Yuven katakan, Bupati Nagekeo mengakui ada pro dan kontra di masyarakat dan menganggapnya hal yang normal. Bupati katakan ini merupakan proyek strategis nasional yang harus selesai sebelum tahun 2024.
“Terkait pembangunan pariwisata super premium di Manggarai Barat pun WALHI NTT melihat pemerintah dan DPRD merestui pembangunan ini dan sedikit memberikan ruang kontrol masyarakat,” ungkapnya.
perlu dibaca : Masyarakat Adat Pubabu Tolak Klaim Lahan Pemprov NTT. Kenapa?
Benahi Tata Kelola
Berdasarkan fakta-fakta temuan, WALHI NTT sebutkan, peristiwa konflik agraria yang terus berlangsung di NTT adalah buah dari kegagalan kolektif dalam menjalankan sistem pemerintahan untuk memahami dan menyelesaikan persoalan agraria di NTT. Mulai dari perspektif, perencanaan hingga implementasi.

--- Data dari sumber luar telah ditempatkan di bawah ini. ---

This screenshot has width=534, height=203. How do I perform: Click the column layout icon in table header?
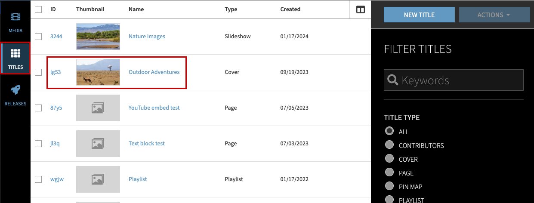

Menurut WALHI, Gubernur NTT lemah dalam melakukan konsolidasi birokrasi mulai dari protokoler hingga dinas teknis dalam kepastian hukum atas tanah dan membangun komunikasi dengan rakyat.
Serta buruk atau tidak bergeraknya fungsi pengawasan, kebijakan dan anggaran di DPRD NTT sehingga yang tampak gubernur melakukan One Person Show bukan One System Show.
“Peristiwa-peristiwa konflik yang terjadi juga diakibatkan oleh terjadinya distorsi tata kelola kelembagaan adat dalam konteks agraria di NTT,” ujar Umbu Wulang.
Untuk itu pesan WALHI NTT, DPRD harus bertindak proaktif untuk ikut menyelesaikan masalah rakyat yang berkaitan dengan ruang penghidupannya sebagaimana mandat konstitusi.
WALHI NTT memprediksi akan meluasnya konflik agraria kedepannya bila tidak diselesaikan secara komprehensif dan makro antara eksekutif dan yudikatif
baca juga : Gubernur NTT Didesak Batalkan Izin Tambang dan Pabrik Semen di Manggarai Timur. Kenapa?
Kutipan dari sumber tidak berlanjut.